Import Guide

Annotated example import file

This shows an example configuration file for the import wrapper.

First, we start with a YAML document file header.

---

Next, we usually set up a set of sources. Sources are the places where we gather data from, but they do a little more than this. Some sources might add a sample-specific clinical attribute (a directory of files might have come from a particular sample source, for example). We might also want to do some filtering for particular files. And in almost every case, we need a way to derive a patient identifier from a sample identifier, and to distinguish between tumour and normal samples.

Here’s an example source for some exome data:

sources:
  exome:
    directory: '/tmp/study/MutectVCF/output/PASS'
    pattern: '(?i)\.vcf$'

The directory is fairly obvious, and the pattern just provides a filter on files within that directory. In this case, we only process files that end with .vcf (case insensitively, using the Perl (?i) prefix regular expression flag) from the given directory.

    origin: 'mutect'

Specifies that these VCF files come from Mutect.

    attributes:
      SEQUENCING_TYPE: 'EXOME'

This adds a sample attribute with the name SEQUENCING_TYPE and the value EXOME.

__Tasks for this exercise__
**A.** Decide whether each statement agrees with the import guide, answering yes or no and quoting the deciding words: (i) the exome source's pattern matches files ending in .vcf without regard to case; (ii) the origin setting marks the VCF files as coming from a tool other than Mutect; (iii) the attributes block adds a patient attribute.
**B.** According to the import guide, why do sources do more than mark the places data is gathered from? Answer in one to three sentences.
**C.** Resume the annotated import guide after its last sentence.

__Data provided__
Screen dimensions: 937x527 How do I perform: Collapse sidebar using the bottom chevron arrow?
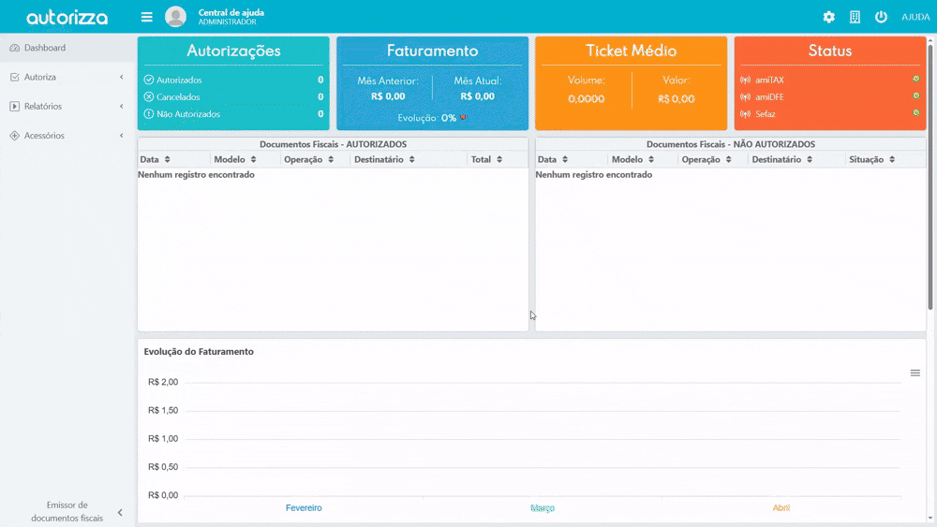(x=120, y=512)
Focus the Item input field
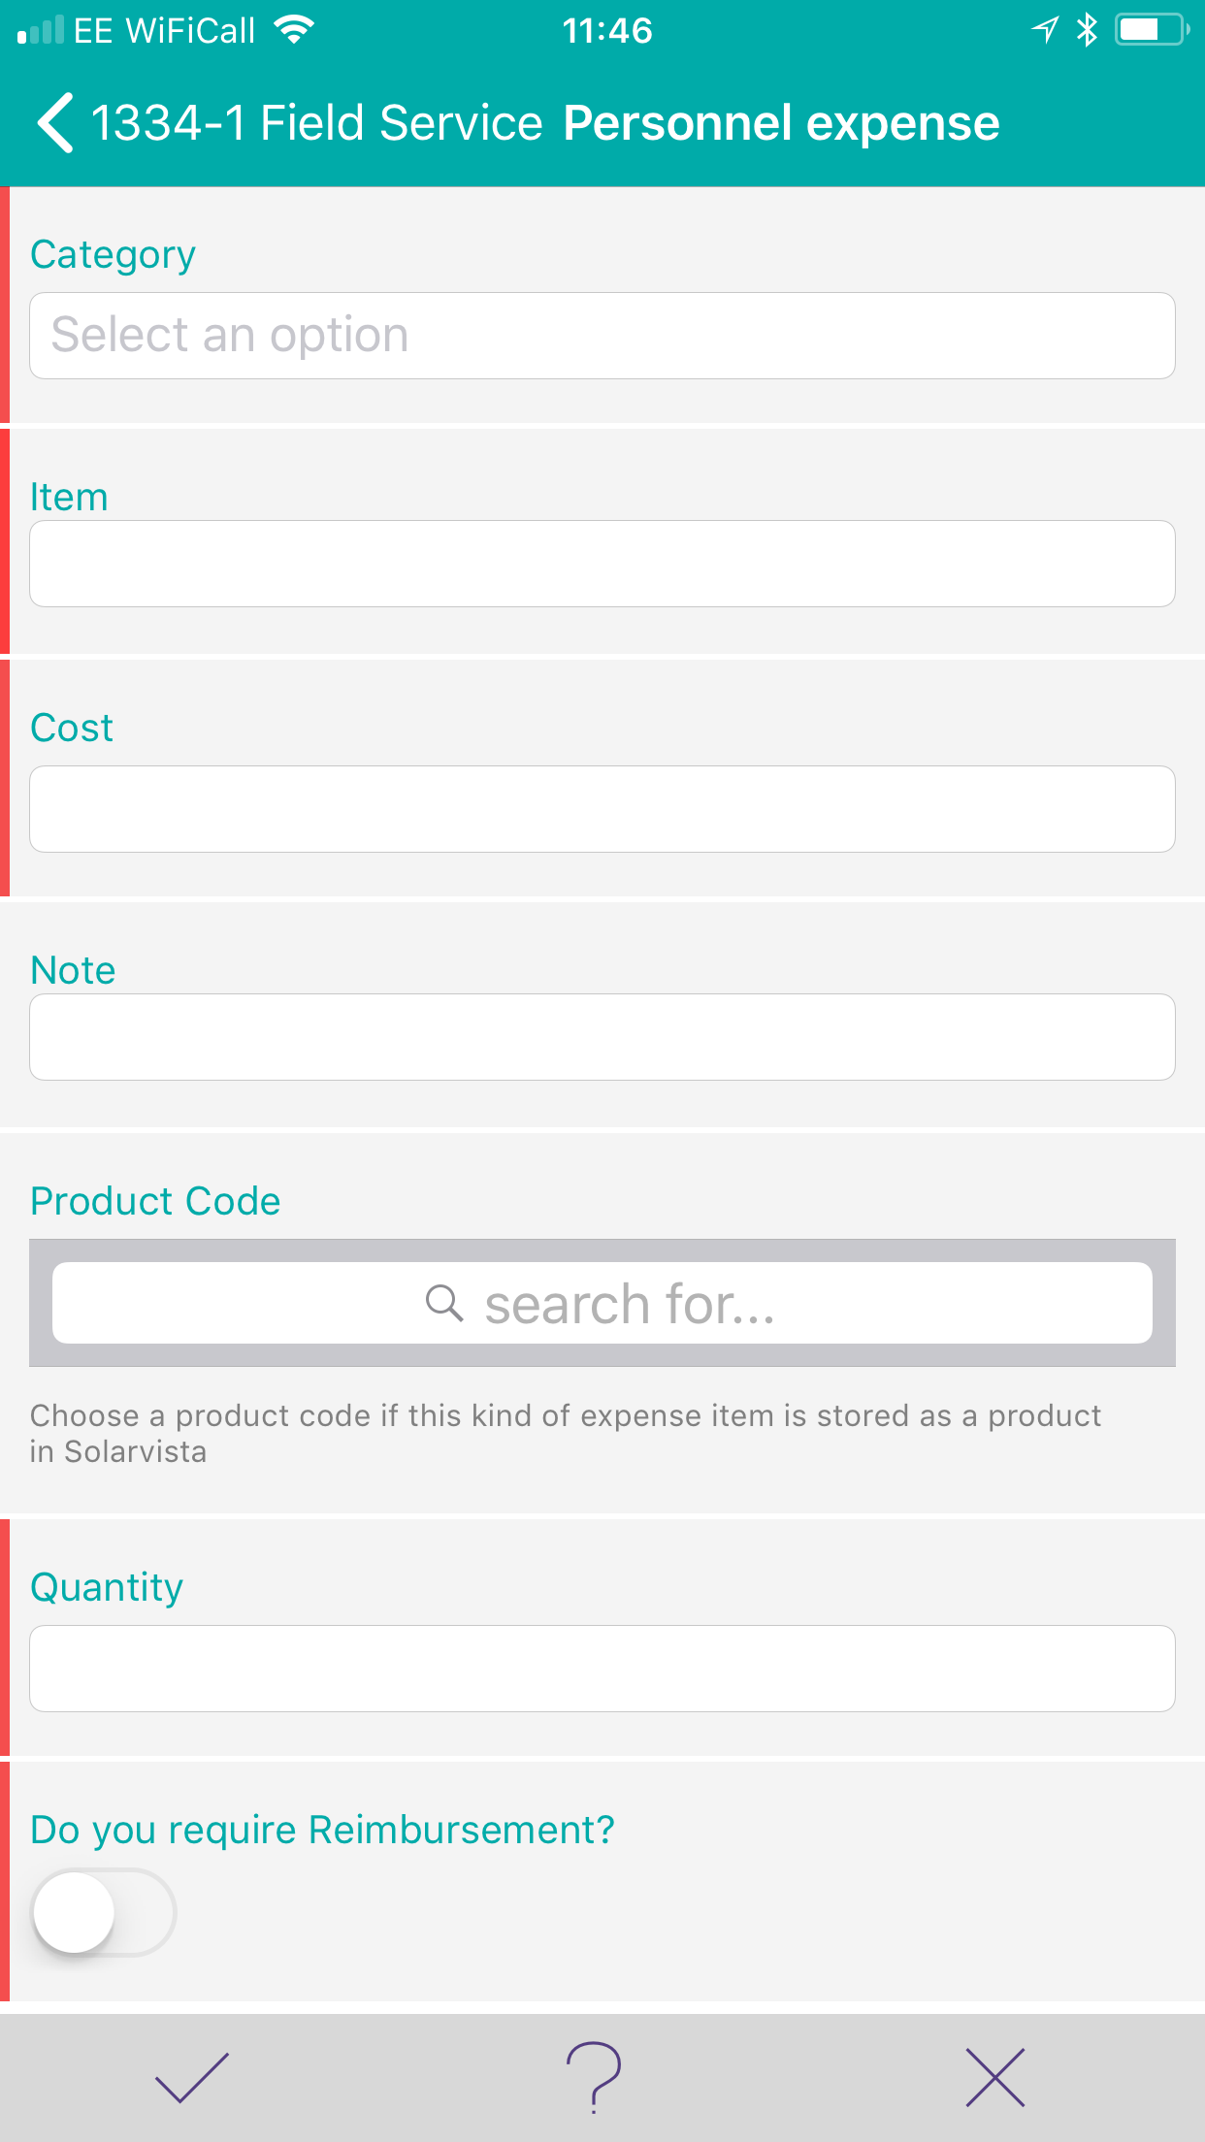The width and height of the screenshot is (1205, 2142). tap(603, 564)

__Responses for each task__
**A.**
(i) Yes: "we only process files that end with .vcf (case insensitively, using the Perl (?i) prefix regular expression flag)"
(ii) No: "Specifies that these VCF files come from Mutect."
(iii) No: "This adds a sample attribute with the name SEQUENCING_TYPE and the value EXOME."

**B.** Some sources might add a sample-specific clinical attribute, and there may be a need to filter for particular files. In almost every case, there must also be a way to derive a patient identifier from a sample identifier and to distinguish between tumour and normal samples.

**C.**
    sample_matcher: '(?i)([^_]+)_(Tumor|Normal)'

Next, each VCF file is parsed for the sample names. We’re expecting the sample names to match (this is specified by the sample_matcher setting) the Perl regular expression (?i)([^_]+)_(Tumor|Normal), and if they don’t, we’ll throw an error. Note that this also captures some bracketed groups. We’ll use these in a moment.

    patient_generator: '$1'

For these, the patient identifier is constructed using the setting patient_generator, and in this case consists only of the value from the first bracketed group. But you add prefixes and do more complex substitutions here if you need to.

    tumour_sample: '(?i)_Tumor$'
    normal_sample: '(?i)_Normal$'

These two settings are used to detect tumour and normal sample identifiers, and decide which is which. A sample identifier which matches the tumour_sample will be classed as a tumour sample, and one which matches normal_sample will be a normal sample.

  targeted:
    directory: '/tmp/study/Target/MutectVCF/output/PASS'
    pattern: '(?i)\.vcf$'
    origin: 'mutect'
    attributes:
      SEQUENCING_TYPE: 'TARGETED'
    sample_matcher: '(?i)Target_([^_]+)_(Tumor|Normal)'
    patient_generator: '$1'
    tumour_sample: '(?i)_Tumor$'
    normal_sample: '(?i)_Normal$'

This is a second source, which uses slightly different sample naming conventions and sets a different clinical attribute.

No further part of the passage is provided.